Banking regulators have finalized a rule that aims to help banks deal with the regulatory capital impact of the Financial Accounting Standards Board’s (FASB) wide-reaching credit losses standard.
The rule offers banks the option to phase in over three years, the “adverse effects” on regulatory capital banks expect to feel when they adopt the FASB’s new accounting standard, published in June 2016 as Accounting Standards Update (ASU) No. 2016-13, Financial Instruments — Credit Losses (Topic 326): Measurement of Credit Losses on Financial Instruments. The standard starts going into effect in 2020 for publicly traded financial institutions.
“We’re very appreciative the agencies have moved forward by finalizing the rule,” said James Kendrick, vice president of accounting and capital policy at the Independent Community Bankers of America. “We would have rather seen five years. But we think three years would be welcomed by most, if not all, community banks.”
The accounting standard, considered the FASB’s signature response to the 2008 financial crisis, applies to all businesses but mostly affects banks, particularly how they account for souring loans. The standard requires banks to estimate and book losses on the day they issue a loan instead of waiting for customers to miss payments before setting aside loan loss reserves. The increase in loan loss reserves means banks will have to shore up the capital they hold for regulatory purposes.
The regulatory rule — finalized on Dec. 18, 2018, as a joint effort between the Federal Deposit Insurance Corporation (FDIC), the Federal Reserve, and the Office of the Comptroller of the Currency (OCC) — largely enshrines the provisions of a proposal the three regulators issued in April via Regulatory Capital Rules: Implementation and Transition of the Current Expected Credit Losses Methodology for Allowances and Related Adjustments to the Regulatory Capital Rules and Conforming Amendments to Other Regulations.
When the regulators issued the proposal for public comment, many banks applauded the move to offer relief, but most asked for even more help. Several banks and professional groups asked to be allowed to phase in the capital hit over five years instead of three. Others took the opportunity to air grievances about the FASB’s standard in general, calling on the regulators to force the FASB to make changes to the standard or conduct a formal cost-benefit analysis of the impact of the standard before allowing it to be implemented.

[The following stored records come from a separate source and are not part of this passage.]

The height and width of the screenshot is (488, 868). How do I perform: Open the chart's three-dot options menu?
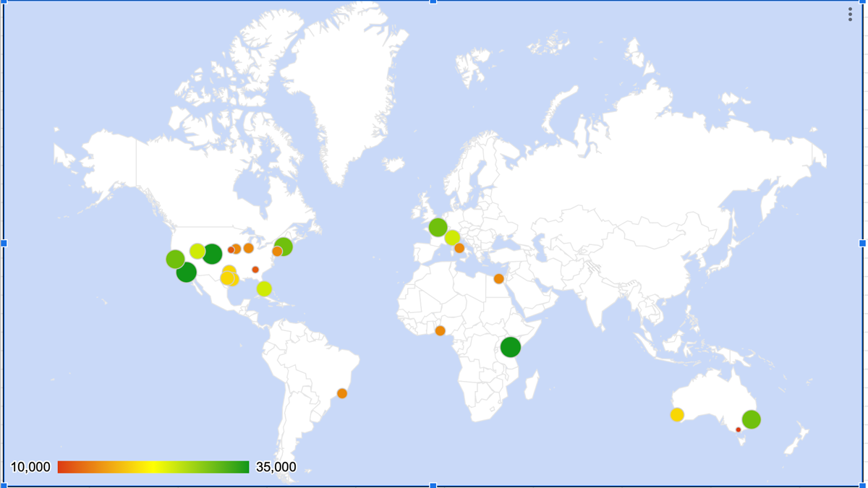[x=851, y=13]
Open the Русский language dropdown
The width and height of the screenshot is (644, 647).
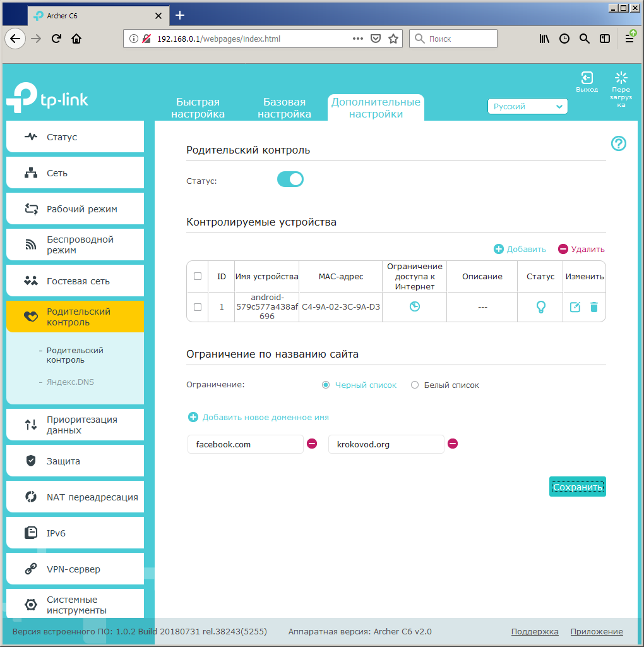click(528, 107)
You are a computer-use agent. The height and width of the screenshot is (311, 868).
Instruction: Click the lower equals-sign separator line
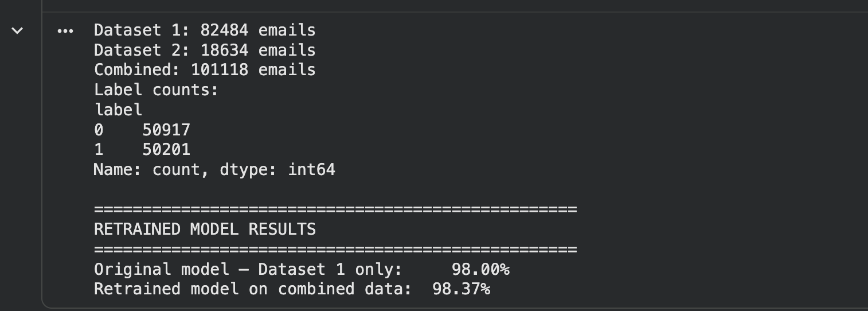(x=335, y=250)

The American Bankers Association (ABA) in a statement on Dec. 18, 2018, said the group appreciated the regulators’ help but said the final rule did not go far enough. The group also repeated complaints about the accounting standard, often called by its acronym “CECL” (Current Expected Credit Loss standard).

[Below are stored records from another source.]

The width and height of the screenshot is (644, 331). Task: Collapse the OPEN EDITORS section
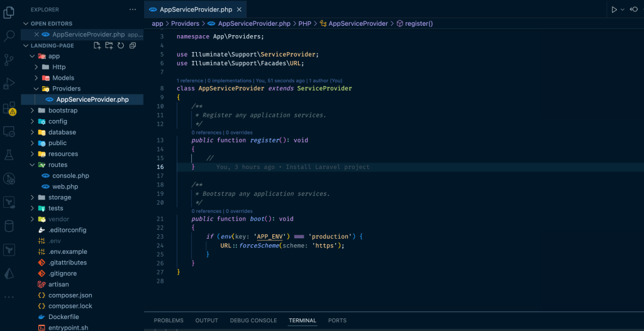[26, 24]
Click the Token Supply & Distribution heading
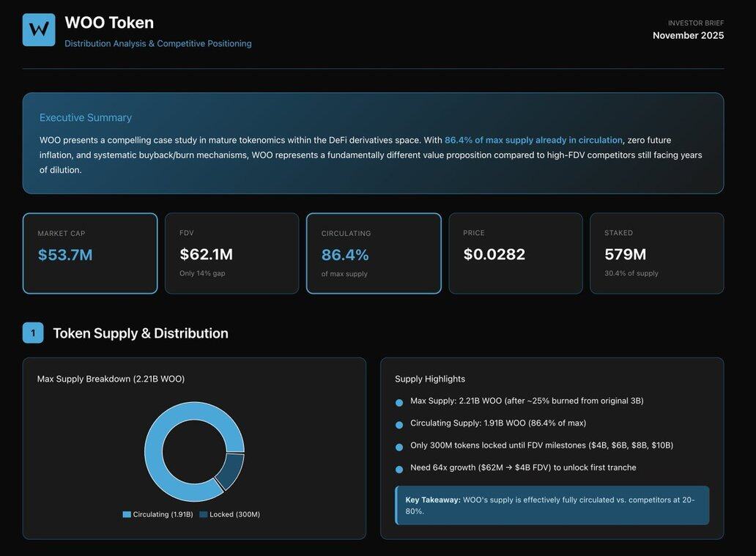The image size is (756, 556). click(x=141, y=333)
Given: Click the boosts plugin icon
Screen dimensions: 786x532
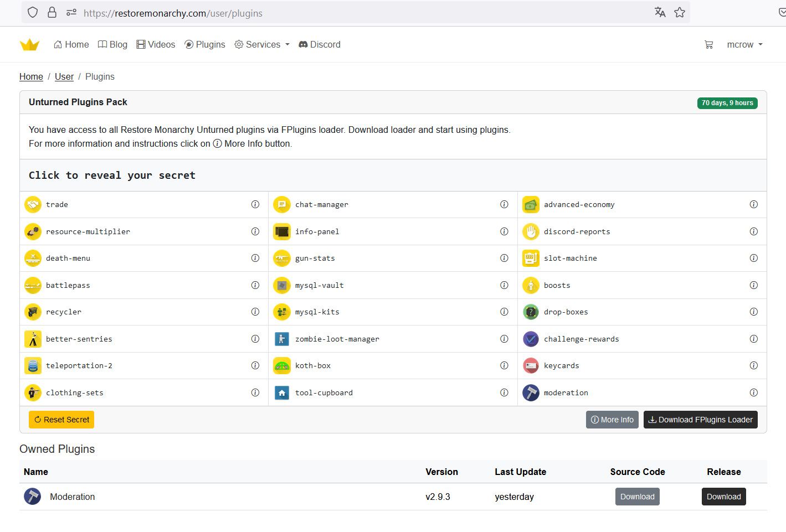Looking at the screenshot, I should [531, 285].
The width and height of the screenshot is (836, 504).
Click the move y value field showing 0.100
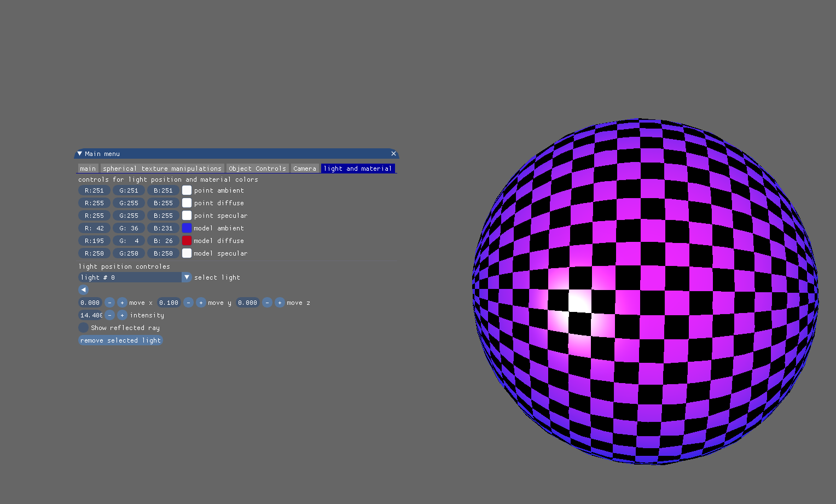169,302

“Banks have long been concerned about CECL’s cost and impact on our ability to serve our customers and communities, particularly in times of economic stress,” ABA president Rob Nichols said in a statement. “That’s why ABA believes CECL must be delayed until a quantitative impact study can be conducted and the economic consequences of the accounting standard are fully understood.”
As an independent standard-setter, the FASB is not beholden to the regulators, nor do the regulators have authority to force the accounting body to take action. Nevertheless, the drumbeat against the credit losses standard has intensified in recent months as banks prepare to follow the sweeping new rules.
The ABA, several individual banks and some lawmakers have appealed to the FASB as well as the Financial Stability Oversight Council (FSOC) to delay the accounting standard or change key parts of it. A group of 28 Republican members of Congress on Dec. 18, 2018, sent a letter to Treasury Secretary Steven Mnuchin, who chairs the FSOC, to delay the compliance date. The FSOC discussed the issue in a closed session on Dec. 19, 2018, but did not take action. Also on Dec. 19, 2018, FASB Chairman Russell Golden announced that the FASB would hold a roundtable meeting at its headquarters in Norwalk, Connecticut, to address some of the recent complaints about the standard.
The bank regulator’s rulemaking is considered an important step toward easing the adoption of the new accounting rule. The three-year phase in also is expected to help regulators to have time to understand how the credit losses standard could affect banks’ day-to-day operations.
“I believe regulators when they say that when they adopted this option to transition into CECL, they want to monitor impact of CECL,” said accounting firm partner Mandi Simpson. “I think that’s exactly what they’re going to be doing.”
Published in June 2016, the FASB’s credit losses standard replaces existing generally accepted accounting principles’ (GAAP) requirements that allow banks to estimate losses only after they are “probable.” In practice, this has often meant that loan losses are only accounted for once borrowers default. During the financial crisis, investors, regulators and banks themselves said loan loss provisions were recognized “too little, too late.”